Shelley Adina, whose Lady of Resources is the latest in her Magnificent Devices series, had this to say of steampunk. “It’s only limited by the borders of your imagination. Steam-powered vehicles that operate on land, air, or sea? They’re de rigeur. Ray guns that shoot lightning? No problem. And airships controlled by artificial intelligence? Whyever not? If you can dream it up, in this genre you can put it on the page.”

I was beginning to see a theme that went beyond the common elements of the genre to the “punk” at its steam-powered heart.

Emma Jane Holloway, author of The Baskerville Affair series, said: “Why steampunk? I hate boundaries. This is such a flexible genre, if you want a female heroine, or a bit of romance, or no romance, or cyborg squirrels, it’s all good. I hope steampunk artists continue to do whatever they want to. I would hate to see the genre get hemmed in by a lot of ‘musts’ and ‘shoulds’. That’s the fastest way to take the joy out of something.”

In A Study in Silks, the first of her series, she combines machinery and magic to set the niece of Sherlock Holmes on a path that will eventually lead her to the hunting grounds of Jack the Ripper—all with a mysterious rake at her side. Okay, I can definitely see how that would be fun.

And very much punk.

And maybe that is all the definition we need.

That only leaves the best part of research, identifying and studying exemplars. I need some reading recommendations! Once again I turned to my experts. One suggestion came up time and time again: Gail Carriger’s Parasol Protectorate series.

Blair Bancroft, author of Airborne—The Hanover Restoration, said: “My all-time absolute most favorite—Gail Carriger’s series, which begins with Soulless. The books are a combination of Steampunk and Paranormal, marvelously flavored with humor and imagination.”

Maeve Alpin, whose novels As Timeless as Stone and As Timeless as Magic add Egyptian mythology and a time travel twist to steampunk, also praised Carriger. “I adore Gail Carriger’s fresh and quirky take on werewolves, vampires and other paranormal creatures. The characters are so memorable, even the secondary ones. Gail Carriger is gifted at witty, humorous dialogue. I love Alexia Tarabotti and the Steampunk World Gail Carriger has built for her.”

Maeve even provided quotes from Carriger’s books. Here’s one of my favorites:

“I never gossip. I observe. And then relay my observations to practically everyone.” —Gail Carriger, Timeless

Despite the heroine’s denials, plenty of people are gossiping about The Parasol Protectorate, but I need more recommendations.

Rebecca Andrews, author of A Season for Justice, and newly minted steampunk reader, suggested Bec McMasters’ Heart of Iron. “She [McMasters] is my first foray into steampunk and I like her very much.”

Zoë Archer said: “Some authors in the genre I admire are, Karina Cooper, Nico Rosso (naturally!), and, of course, the queen, Meljean Brook.”

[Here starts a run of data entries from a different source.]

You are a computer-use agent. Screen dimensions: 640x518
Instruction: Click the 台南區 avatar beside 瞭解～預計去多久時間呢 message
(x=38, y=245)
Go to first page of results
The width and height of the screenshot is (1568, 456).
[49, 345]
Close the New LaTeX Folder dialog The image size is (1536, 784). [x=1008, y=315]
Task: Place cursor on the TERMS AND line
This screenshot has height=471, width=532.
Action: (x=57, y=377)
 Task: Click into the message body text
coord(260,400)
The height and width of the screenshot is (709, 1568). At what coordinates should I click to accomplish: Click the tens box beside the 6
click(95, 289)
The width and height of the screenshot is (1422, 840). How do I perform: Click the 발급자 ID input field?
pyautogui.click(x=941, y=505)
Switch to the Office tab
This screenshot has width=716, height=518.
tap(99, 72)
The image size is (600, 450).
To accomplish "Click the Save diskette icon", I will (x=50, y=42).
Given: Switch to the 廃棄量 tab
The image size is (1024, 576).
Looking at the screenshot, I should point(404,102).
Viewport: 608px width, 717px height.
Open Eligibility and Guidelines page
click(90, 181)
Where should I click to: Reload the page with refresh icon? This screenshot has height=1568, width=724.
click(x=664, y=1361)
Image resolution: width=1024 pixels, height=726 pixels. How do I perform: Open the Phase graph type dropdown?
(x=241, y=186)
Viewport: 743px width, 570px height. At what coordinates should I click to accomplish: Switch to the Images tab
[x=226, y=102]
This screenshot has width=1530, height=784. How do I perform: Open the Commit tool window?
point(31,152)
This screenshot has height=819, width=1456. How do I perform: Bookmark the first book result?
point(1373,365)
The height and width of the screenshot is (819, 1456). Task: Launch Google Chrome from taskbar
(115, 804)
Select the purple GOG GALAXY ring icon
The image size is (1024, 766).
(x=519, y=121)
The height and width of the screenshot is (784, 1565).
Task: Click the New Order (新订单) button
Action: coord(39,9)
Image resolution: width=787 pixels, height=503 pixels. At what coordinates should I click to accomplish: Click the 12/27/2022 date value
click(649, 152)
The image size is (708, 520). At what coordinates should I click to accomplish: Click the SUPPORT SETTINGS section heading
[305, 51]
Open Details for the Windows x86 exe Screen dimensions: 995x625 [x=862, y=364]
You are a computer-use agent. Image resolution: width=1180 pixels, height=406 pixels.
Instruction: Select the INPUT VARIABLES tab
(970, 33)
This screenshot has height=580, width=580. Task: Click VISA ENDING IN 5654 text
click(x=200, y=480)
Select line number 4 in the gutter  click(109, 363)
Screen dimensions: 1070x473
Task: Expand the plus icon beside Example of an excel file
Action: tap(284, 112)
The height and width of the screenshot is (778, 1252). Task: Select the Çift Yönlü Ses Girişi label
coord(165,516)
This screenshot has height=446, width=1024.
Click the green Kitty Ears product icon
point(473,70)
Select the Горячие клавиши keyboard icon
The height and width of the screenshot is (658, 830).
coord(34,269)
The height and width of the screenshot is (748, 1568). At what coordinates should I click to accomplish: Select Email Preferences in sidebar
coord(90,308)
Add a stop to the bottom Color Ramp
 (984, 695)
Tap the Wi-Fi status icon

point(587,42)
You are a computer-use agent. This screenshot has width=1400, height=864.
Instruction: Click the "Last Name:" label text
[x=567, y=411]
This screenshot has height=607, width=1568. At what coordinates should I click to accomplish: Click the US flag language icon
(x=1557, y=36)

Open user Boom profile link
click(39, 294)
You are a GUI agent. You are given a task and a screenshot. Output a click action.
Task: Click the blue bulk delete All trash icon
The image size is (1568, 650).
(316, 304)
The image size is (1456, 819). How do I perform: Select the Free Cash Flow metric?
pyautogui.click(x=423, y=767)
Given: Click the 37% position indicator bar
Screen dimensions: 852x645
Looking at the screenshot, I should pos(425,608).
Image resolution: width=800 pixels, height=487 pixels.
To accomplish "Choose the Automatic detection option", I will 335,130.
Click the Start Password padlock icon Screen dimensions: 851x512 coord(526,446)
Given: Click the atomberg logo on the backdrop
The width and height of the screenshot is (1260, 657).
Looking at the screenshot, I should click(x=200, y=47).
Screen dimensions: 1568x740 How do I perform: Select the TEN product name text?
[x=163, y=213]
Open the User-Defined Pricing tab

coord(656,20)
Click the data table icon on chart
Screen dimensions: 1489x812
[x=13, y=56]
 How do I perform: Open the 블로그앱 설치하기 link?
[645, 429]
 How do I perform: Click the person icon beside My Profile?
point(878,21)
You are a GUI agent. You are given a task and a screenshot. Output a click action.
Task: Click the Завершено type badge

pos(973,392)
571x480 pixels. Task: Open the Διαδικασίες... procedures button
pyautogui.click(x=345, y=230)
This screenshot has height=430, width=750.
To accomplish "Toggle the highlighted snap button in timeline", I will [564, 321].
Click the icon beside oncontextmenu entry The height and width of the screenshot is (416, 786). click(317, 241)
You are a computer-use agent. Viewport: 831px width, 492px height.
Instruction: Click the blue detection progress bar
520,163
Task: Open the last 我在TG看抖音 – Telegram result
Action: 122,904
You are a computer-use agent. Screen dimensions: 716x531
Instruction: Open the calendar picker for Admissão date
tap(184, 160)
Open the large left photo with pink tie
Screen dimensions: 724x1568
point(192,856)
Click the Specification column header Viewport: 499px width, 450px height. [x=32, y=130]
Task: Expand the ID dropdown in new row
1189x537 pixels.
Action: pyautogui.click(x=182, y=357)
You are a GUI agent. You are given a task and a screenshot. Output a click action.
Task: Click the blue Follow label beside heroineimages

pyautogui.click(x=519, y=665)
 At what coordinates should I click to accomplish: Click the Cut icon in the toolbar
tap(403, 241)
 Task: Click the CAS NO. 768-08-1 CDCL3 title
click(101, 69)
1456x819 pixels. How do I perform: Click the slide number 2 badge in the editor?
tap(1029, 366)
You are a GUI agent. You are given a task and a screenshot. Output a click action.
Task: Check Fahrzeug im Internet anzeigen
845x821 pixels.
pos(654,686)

I think that should keep me reading for a while! I’d like to wrap things up with a thank you to all the authors who helped me learn more about the genre. They had far more cool stories (like Shelley Adina’s experiences with airships!) and insights to share than I was able to include here, so please go find out more about them for yourselves. I hope I leave you with some new books to try and this one last thought on the wonderful world of Steampunk—never forget the punk!